> Article
Similarly, Japan launched “an unprovoked and dastardly attack” on Pearl Harbor on December 7, 1941, less than a year after Franklin D. Roosevelt began his third term. The United States was completely unprepared for the attack – and for the war that followed. It took months to build up American manufacturing to provide the weapons of war. FDR, too, was not blamed, although he did immediately fire the commander-in-chief of the US Pacific Fleet, Husband E. Kimmel, replacing him with Chester Nimitz who steered the US to victory over Japan. And almost exactly three years later, in November 1944, FDR was reelected to an unprecedented fourth term.

It is worth noting that the next scheduled parliamentary elections in Israel will not be held until October 2026 – i.e., exactly three years after Hamas’ brutal Shemini Atzeret invasion of Israel.

“Three years” seems like the magic number at which voters can evaluate the level of culpability of their leaders; most often they are not held liable for failures that occur on their watch, especially when they were not informed. We do not know, and will perhaps never know, the extent to which Israel’s intelligence agencies blundered in the months and years before October 7, what information they dismissed, what they reported, and what they concealed, and the extent to which the involvement of certain elements of the security services in anti-Netanyahu protests played a role. Of course, writ large, the Prime Minister is responsible for everything that happens on his watch (although it is understandable why in the era of the mindless sound bite and negative advertising, Netanyahu does not want to be recorded saying he is responsible). In any event, responsibility is different from culpability.

To be sure, there is a difference between parliamentary governments where snap elections can be called at any time and representative democracies like the United States where elections occur at fixed intervals. Yet, in principle, it should not matter. If an American president deemed himself (or others did) guilty of such malpractice that national security was endangered or the US was invaded, he could resign. That it hasn’t happened does not mean that it can’t or even shouldn’t happen. It does mean that the people are often able to ascertain who is and isn’t blameworthy in ways that confound the elites who consider themselves the intellectual superiors of the people. (Of course, Winston Churchill was driven from office just two months after winning World War II for the British people, so you never know.)

[Rows of pointing data]
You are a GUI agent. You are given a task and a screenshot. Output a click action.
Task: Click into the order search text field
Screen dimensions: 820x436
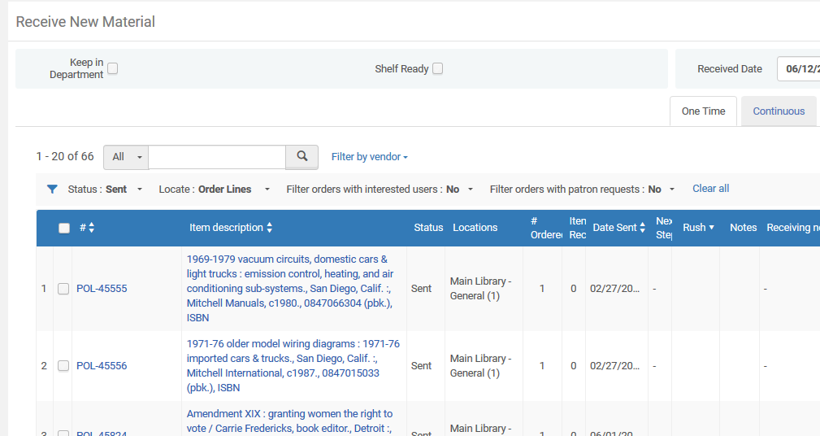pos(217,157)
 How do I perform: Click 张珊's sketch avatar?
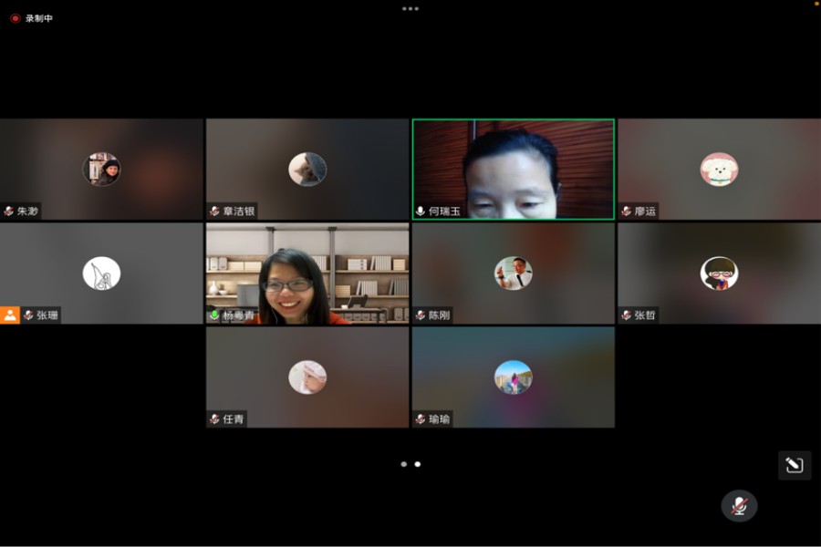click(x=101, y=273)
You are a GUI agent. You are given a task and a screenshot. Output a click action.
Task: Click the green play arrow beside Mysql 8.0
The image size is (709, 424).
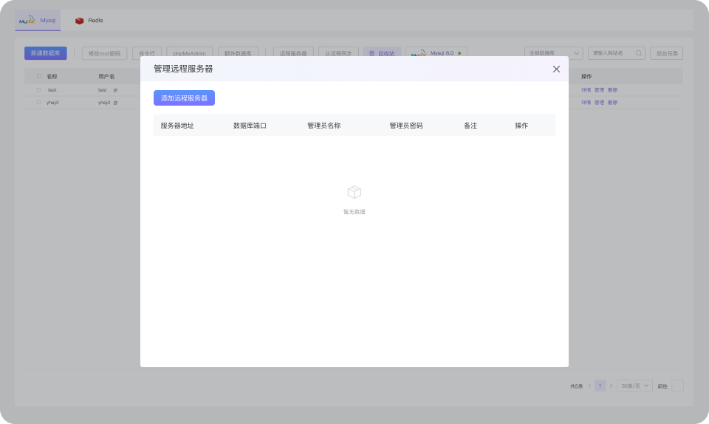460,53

...

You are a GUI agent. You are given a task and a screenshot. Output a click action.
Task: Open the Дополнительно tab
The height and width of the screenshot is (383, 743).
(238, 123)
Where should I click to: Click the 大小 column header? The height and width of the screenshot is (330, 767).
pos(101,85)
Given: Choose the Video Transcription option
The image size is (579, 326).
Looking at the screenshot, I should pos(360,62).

> Instruction
Duplicate the part of the article on wartime leaders and elections that opens with the words containing "It is worth" and closes with "invasion of Israel.".

> Solution to the exercise
It is worth noting that the next scheduled parliamentary elections in Israel will not be held until October 2026 – i.e., exactly three years after Hamas’ brutal Shemini Atzeret invasion of Israel.